Stored data entries
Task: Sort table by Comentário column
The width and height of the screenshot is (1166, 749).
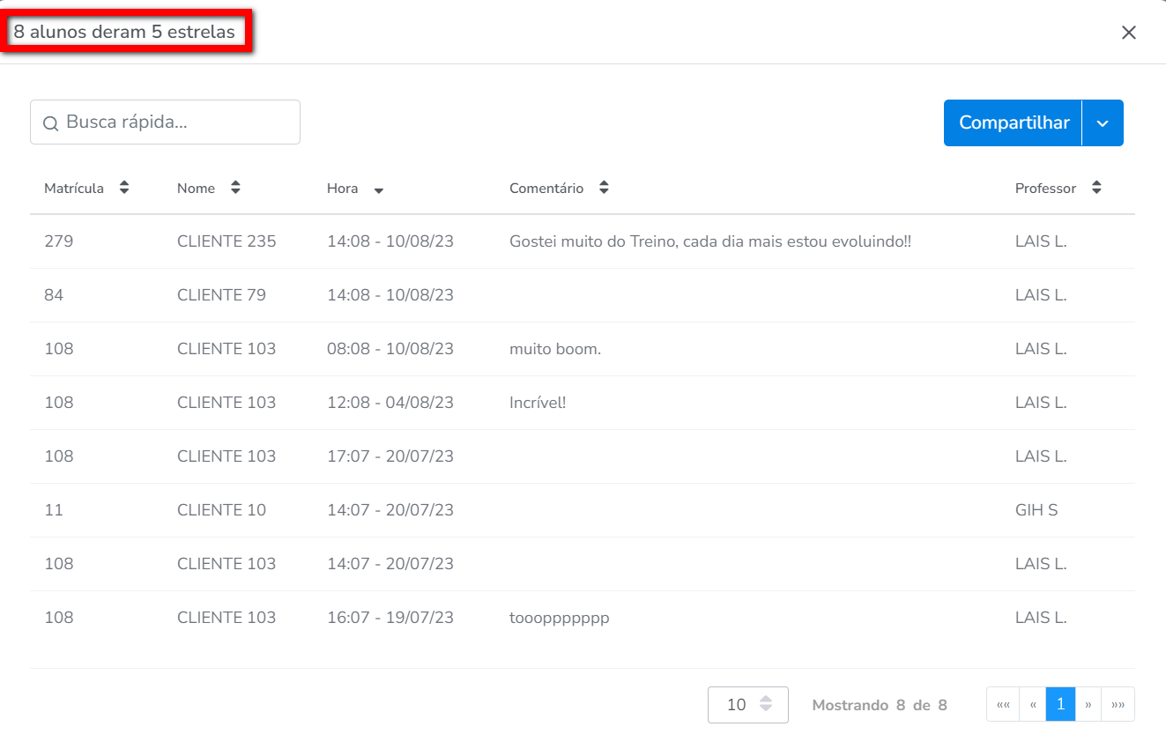Action: (604, 188)
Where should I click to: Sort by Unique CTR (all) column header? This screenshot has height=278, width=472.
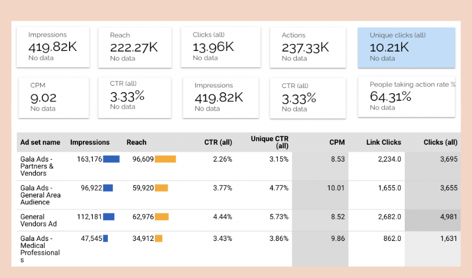[x=270, y=142]
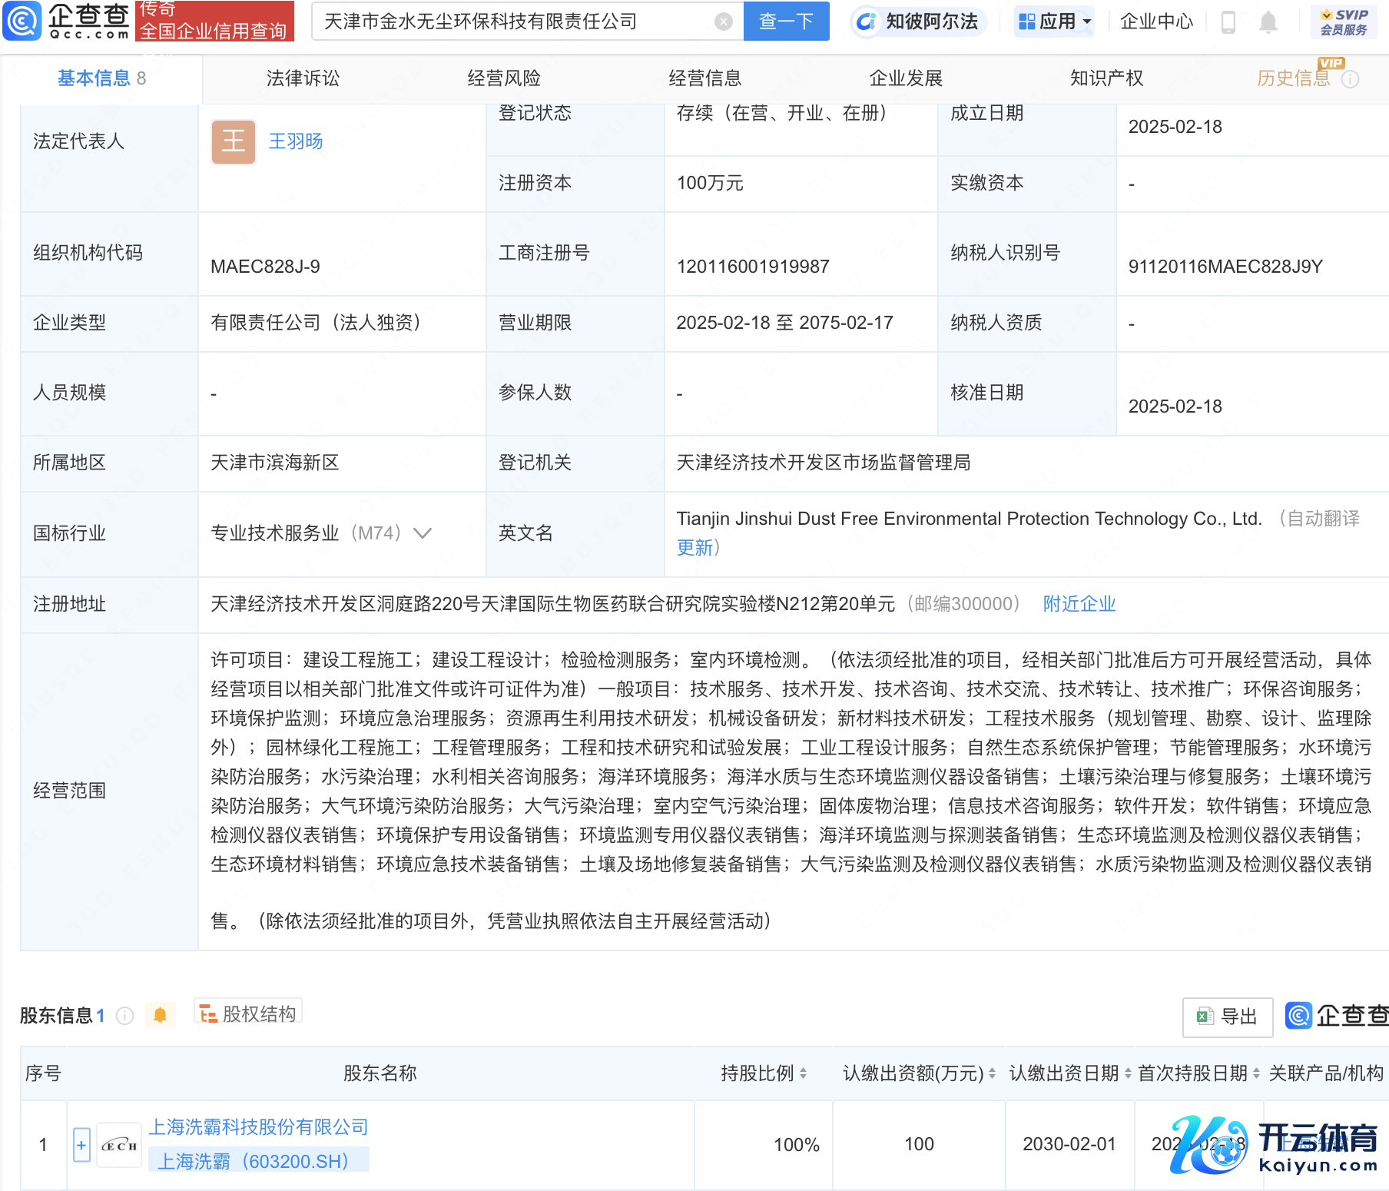Screen dimensions: 1389x1191
Task: Open the 应用 dropdown menu
Action: tap(1054, 22)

• [Task goal] When copying the records above, please match them exactly but leave out all pictures.

• [Your solution]
Task: Sort table by Comentário column
The width and height of the screenshot is (1166, 749).
Action: (604, 188)
Where should I click to: Sort by Unique CTR (all) column header? This screenshot has height=278, width=472.
[x=270, y=142]
Screen dimensions: 1389x1191
Task: Open the 应用 dropdown menu
Action: tap(1054, 22)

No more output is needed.